++++ Text shown ++++
7) They don’t force themselves on others
Classy people know their worth, and they’re not going to tarnish their dignity just to make sure other people recognize them.
If they’re an artist, they’re not going to sell their works for free just so people will buy them… or worse, make free art for “publicity.” They will price their paintings for what they’re worth!
If they want to get married and their partner doesn’t, then they’ll break up rather than keep clinging, hoping their partner will change their mind.
They know their worth and they know what they want. If other people recognize that, then good—if not, then they’ll just let them be and move on.
8) They don’t take advantage of the limelight
Classy people understand that just because they can, doesn’t mean they should.
They’re not going to overshare or run their mouths just because they have the floor and know people are listening to them.
In fact, most classy people listen more than they talk. And because of that, they’re quite good at reading the room and knowing what effects their words might have.
And because of that, they know better than to brag or share things that are meant to be kept private and can tell when the audience might start getting uncomfortable.
9) They are extra careful of how they affect others
Self-love might be foundational to being a classy person, but it’s not enough all by itself. It’s quite harmful all by itself, in fact.
Classy people are who they are because while they love themselves, they’re also incredibly aware of how their actions affect others.
They aren’t people-pleasers, and they don’t do things simply to gain the approval of others.
But they don’t disregard the discomfort and even harm their own words and actions may cause, and will do their best to make sure people are comfortable around them.
They’re not the kind to cut lines, wear obnoxiously loud perfume, or wear dirty clothes. And because of this, they’re well-liked by the people around them.
++++
- [Questions on the material]:
(1) Summarize the passage on classy people in two sentences.
(2) List the three numbered headings in the passage on classy people.
(3) Extend the passage on classy people, starting after its final sentence.
The listing that comes after the passage on classy people is separate material.
++++ Given entries ++++
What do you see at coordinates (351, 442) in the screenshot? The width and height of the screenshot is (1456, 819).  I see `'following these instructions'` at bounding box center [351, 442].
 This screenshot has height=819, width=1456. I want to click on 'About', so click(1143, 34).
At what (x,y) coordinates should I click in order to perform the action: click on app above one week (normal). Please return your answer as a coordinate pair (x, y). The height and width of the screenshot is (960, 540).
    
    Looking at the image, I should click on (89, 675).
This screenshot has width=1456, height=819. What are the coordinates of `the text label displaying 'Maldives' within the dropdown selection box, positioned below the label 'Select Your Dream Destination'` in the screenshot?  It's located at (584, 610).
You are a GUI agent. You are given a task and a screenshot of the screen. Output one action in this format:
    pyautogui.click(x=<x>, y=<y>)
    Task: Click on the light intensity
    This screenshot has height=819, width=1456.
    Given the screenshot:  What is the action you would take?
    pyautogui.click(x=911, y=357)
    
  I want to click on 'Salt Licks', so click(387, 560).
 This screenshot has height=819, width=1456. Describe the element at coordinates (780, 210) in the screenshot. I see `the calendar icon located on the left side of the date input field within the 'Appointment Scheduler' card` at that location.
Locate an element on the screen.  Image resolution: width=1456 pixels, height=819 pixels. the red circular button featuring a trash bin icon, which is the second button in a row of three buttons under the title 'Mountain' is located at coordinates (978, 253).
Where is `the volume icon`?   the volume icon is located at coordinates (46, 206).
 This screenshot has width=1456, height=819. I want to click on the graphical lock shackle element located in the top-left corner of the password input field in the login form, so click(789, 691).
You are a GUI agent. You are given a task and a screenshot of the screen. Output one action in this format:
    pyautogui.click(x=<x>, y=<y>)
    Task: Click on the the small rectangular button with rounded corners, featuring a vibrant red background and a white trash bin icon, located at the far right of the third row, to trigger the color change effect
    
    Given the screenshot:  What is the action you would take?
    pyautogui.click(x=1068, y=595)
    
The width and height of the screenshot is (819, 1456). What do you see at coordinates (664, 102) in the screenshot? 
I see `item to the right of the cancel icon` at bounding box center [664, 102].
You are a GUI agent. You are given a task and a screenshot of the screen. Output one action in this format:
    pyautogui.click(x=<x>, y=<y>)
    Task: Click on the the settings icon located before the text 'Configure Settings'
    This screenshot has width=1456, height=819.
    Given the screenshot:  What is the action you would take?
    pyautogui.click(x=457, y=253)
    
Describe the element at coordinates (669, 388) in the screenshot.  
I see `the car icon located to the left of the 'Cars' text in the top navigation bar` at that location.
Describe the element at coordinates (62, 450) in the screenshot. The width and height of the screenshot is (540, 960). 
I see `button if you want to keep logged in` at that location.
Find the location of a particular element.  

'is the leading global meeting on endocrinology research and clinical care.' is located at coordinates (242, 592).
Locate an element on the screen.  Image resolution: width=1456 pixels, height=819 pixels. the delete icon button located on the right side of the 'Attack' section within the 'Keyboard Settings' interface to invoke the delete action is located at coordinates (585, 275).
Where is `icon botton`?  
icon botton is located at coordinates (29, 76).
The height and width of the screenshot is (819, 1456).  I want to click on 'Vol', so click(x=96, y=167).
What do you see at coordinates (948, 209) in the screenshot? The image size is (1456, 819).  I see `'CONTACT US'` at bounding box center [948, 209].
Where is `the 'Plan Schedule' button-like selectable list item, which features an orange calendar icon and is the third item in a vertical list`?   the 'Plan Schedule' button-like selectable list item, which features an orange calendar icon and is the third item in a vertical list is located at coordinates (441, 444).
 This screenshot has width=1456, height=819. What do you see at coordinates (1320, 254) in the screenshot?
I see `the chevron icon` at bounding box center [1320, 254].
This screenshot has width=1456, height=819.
++++
- [Exercise responses]:
(1) Classy people know their worth, so they neither force themselves on others nor take advantage of the limelight, and they listen more than they talk. While they love themselves, they stay aware of how their actions affect others and do their best to keep people comfortable around them.

(2)
- 7) They don’t force themselves on others
- 8) They don’t take advantage of the limelight
- 9) They are extra careful of how they affect others

(3)
10) They can acknowledge that they’re wrong
One of the hardest things you can ever ask people to do is to accept the possibility that they might be wrong.
In fact, there are plenty of people who would rather die, go bankrupt, or ruin their relationships than to admit that they were ever wrong.
And some might admit that they’re wrong, but you can tell from the look on their faces that they’re embarrassed about it.
Classy people, on the other hand, are graceful. They’re more than happy to listen to people correct them and even thank them for the correction.
11) They treat others with respect all the time
Inevitably, there are times when we must speak up and correct others.
Most people would, unfortunately, default to simply lashing out and become aggressive, condescending, or even mocking. Those people offer “corrections” for little reason other than to vent their anger and frustration.
But classy people can manage to set their emotions aside. They don’t speak carelessly, and neither do they berate.
When they offer corrections, it is with the sincere goal of reaching out and helping people do better next time—to teach, rather than to insult and hurt.
And while some people might still end up hurt anyways, it’s not for lack of trying.
12) They always remind themselves to stay classy
Being classy is a habit.
And it’s very easy to get a bit carried away and forget the very same habits and perspective on life that make one classy.
Classy people keep this in mind, and so they constantly assess the way they think and how they interact with people.
When they arrive home after a long day at work, they’ll ask themselves “Was I being respectful during our conversation?” and “Did I spend my time wisely?”
Too many among us fail to do this and so we either stop being classy after a few weeks, or we simply fail to become classy at all.
It might seem easy enough to be classy, but if you really think about it… it’s not.
That’s because true classiness comes hand in hand with self-love, confidence, and self-discipline. The reason why few people are truly classy is because these things take time to cultivate.
If you really want to be a person with class, you can start by slowly incorporating the things in this list to your daily habits—and let them stick!
Then add one more, and another one, and another one…until you become the genuinely classy person you want to be.